Mittelbayerische Zeitung 22. Dezember 2004
Afghanen vor der Rückkehr in eine verwüstete Heimat
Harald Rast
PESCHAWAR. Die Fäkalien versickern in schmalen Rinnsalen im Boden. Ein zerlumptes kleines Mädchen spielt im Matsch. Eine Frau in einer leuchtend blauen Burka verschwindet schnell um eine Ecke. In winzigen fensterlosen Lehmhütten hausen Familien mit bis zu 20 Kindern.
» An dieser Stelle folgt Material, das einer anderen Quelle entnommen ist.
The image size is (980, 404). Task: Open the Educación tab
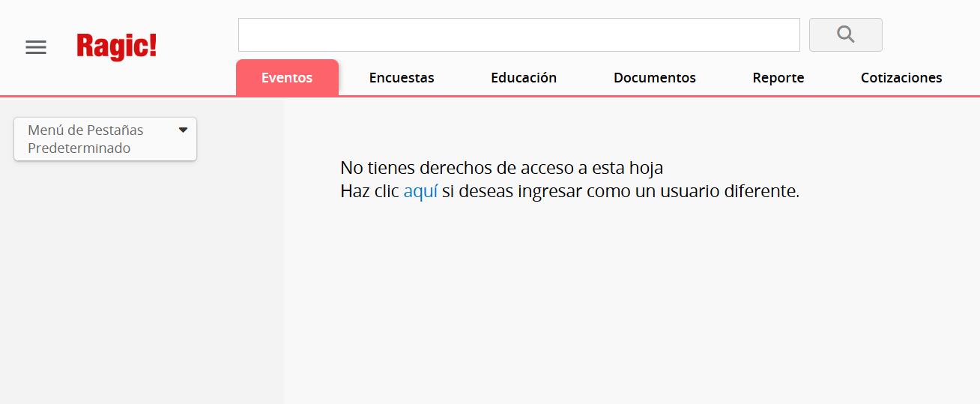[524, 78]
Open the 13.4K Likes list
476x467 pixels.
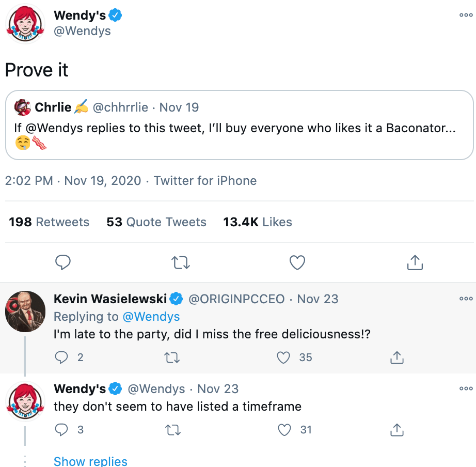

Es gibt keinen Strom, kein Wasser, keine Kanalisation — und kaum Hoffnung.
Im Flüchtlingslager von Kacha Gari, am Stadtrand von Peschawar im Nordwesten Pakistans, sammelt sich bis heute das menschliche Strandgut eines lange vergangenen Krieges. Zwischen 1979 und 1989 hielt die Sowjetunion Afghanistan besetzt. Etwa fünf Millionen Frauen, Kinder und alte Menschen flohen damals vor Hubschrauber-Attacken, Panzer-Beschuss, Minen und Hungersnot. Rund ein Drittel der afghanischen Bevölkerung verließ damals ihr Heimatland. Es war der weltweit größte Exodus seit dem Ende des Zweiten Weltkrieges.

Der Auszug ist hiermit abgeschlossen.